本日、お電話にてご説明させていただいた内容を以下のとおりまとめましたので、
ご確認いただければと存じます。
・今回の検査について
腫瘍組織から得たDNAを解析し、約2万遺伝子の中から変異を解析しております。
(正常組織はそのコントロールとして使用しています。)
膀胱癌に関しては、遺伝子変異数は平均200~400程度、
うちアミノ酸変異を伴う遺伝子変異(=TMB)は60程度が平均として報告されております。
今回の検査では遺伝子変異数が51、TMBが30でしたので、平均値を下回った結果となっております。
TMBが高い場合、オプジーボが有用であることが期待されますが、
今回は低い値でしたので、あまり効果が期待できないと予測されます。
・ネオアンチゲン候補について
ネオアンチゲン候補は、腫瘍組織から得たRNAをもとに発現のある変異遺伝子を解析し、
HLAとの結合が予測される遺伝子変異を含むペプチドを、今回152検出しております。
--- --- ---
● 取り組む課題:
a. 本文で今回の検査結果として示されている数値をすべて、それが何の数かとあわせて挙げてください。
b. 本文のうち「(正常組織はそのコントロールとして使用しています。)」で始まり「今回は低い値でしたので、あまり効果が期待できないと予測されます。」まで続く部分を、「オプジーボ」を「キイトルーダ」に変えて書き直してください。
本文に書かれていることだけを手がかりにしてください。
--- --- ---
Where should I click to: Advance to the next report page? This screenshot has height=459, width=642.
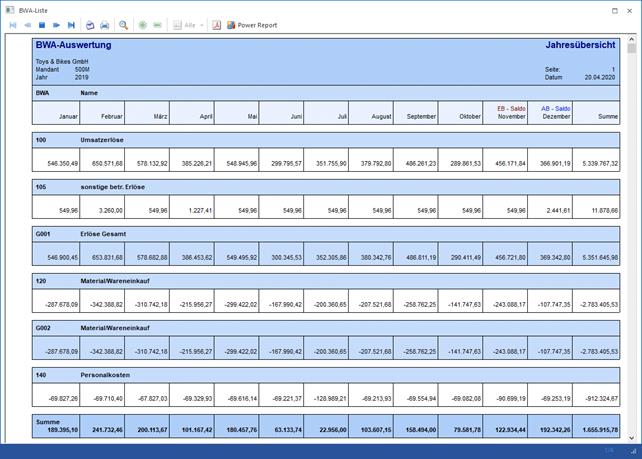point(57,25)
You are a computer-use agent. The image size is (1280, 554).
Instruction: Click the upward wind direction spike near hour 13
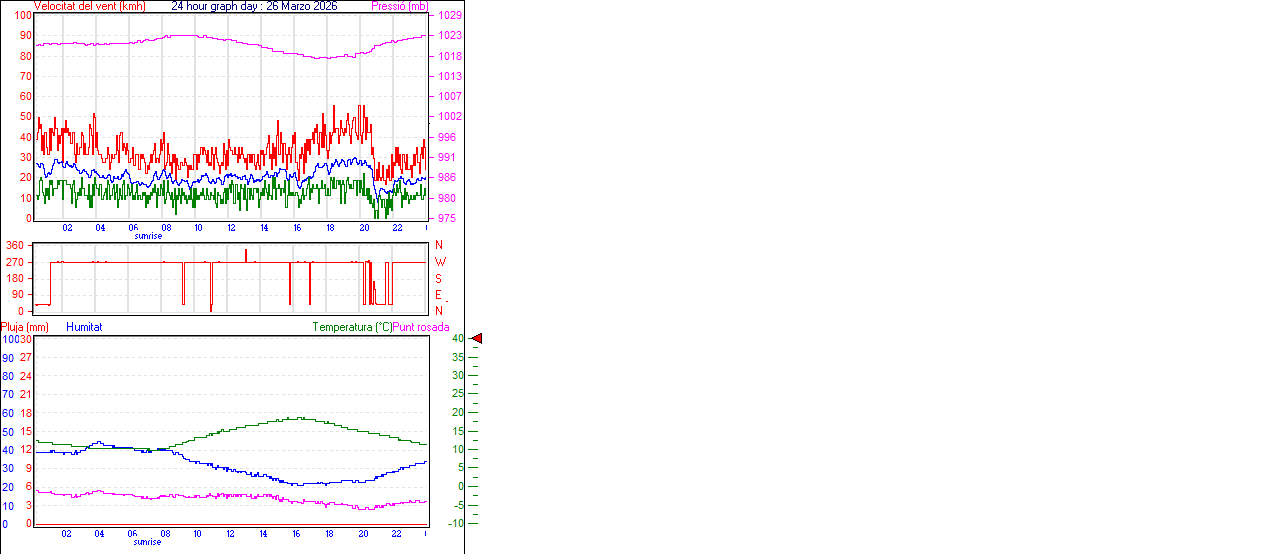click(246, 253)
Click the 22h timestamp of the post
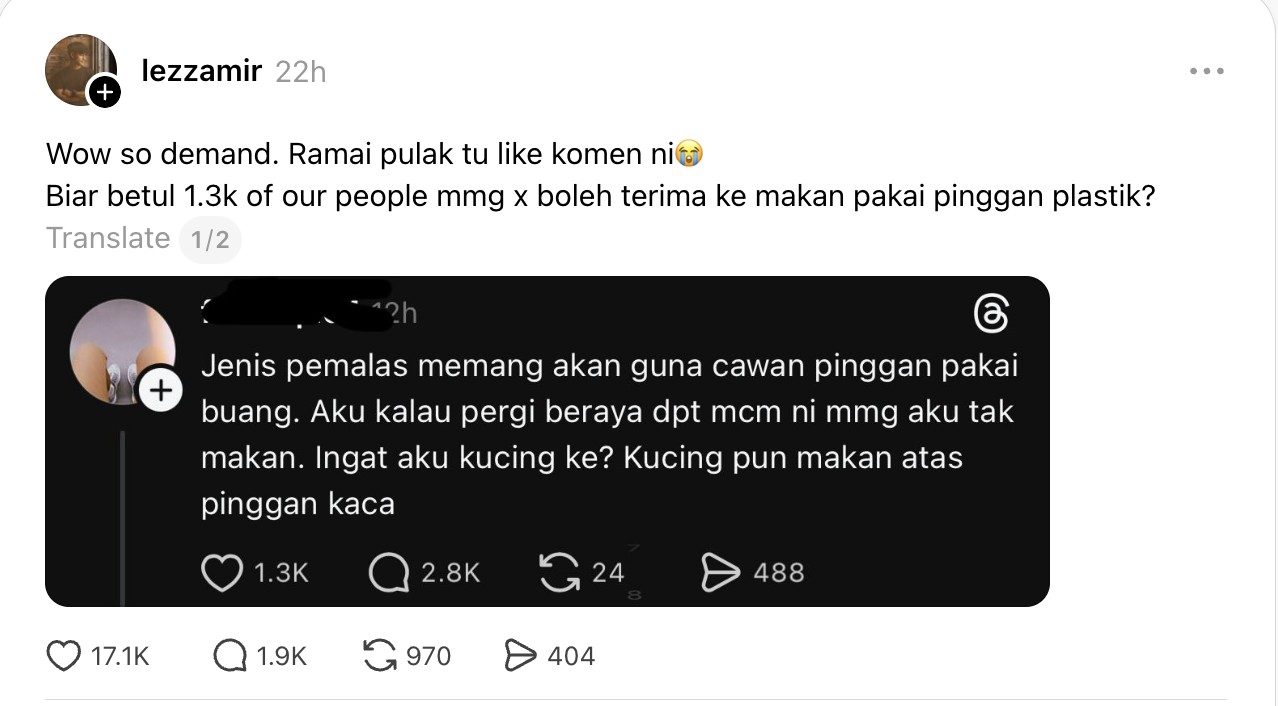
--- --- ---
● 課題ごとの結果:
a.
遺伝子変異数：51
TMB：30
HLAとの結合が予測される遺伝子変異を含むペプチド（ネオアンチゲン候補）の検出数：152

b.
(正常組織はそのコントロールとして使用しています。)
膀胱癌に関しては、遺伝子変異数は平均200~400程度、
うちアミノ酸変異を伴う遺伝子変異(=TMB)は60程度が平均として報告されております。
今回の検査では遺伝子変異数が51、TMBが30でしたので、平均値を下回った結果となっております。
TMBが高い場合、キイトルーダが有用であることが期待されますが、
今回は低い値でしたので、あまり効果が期待できないと予測されます。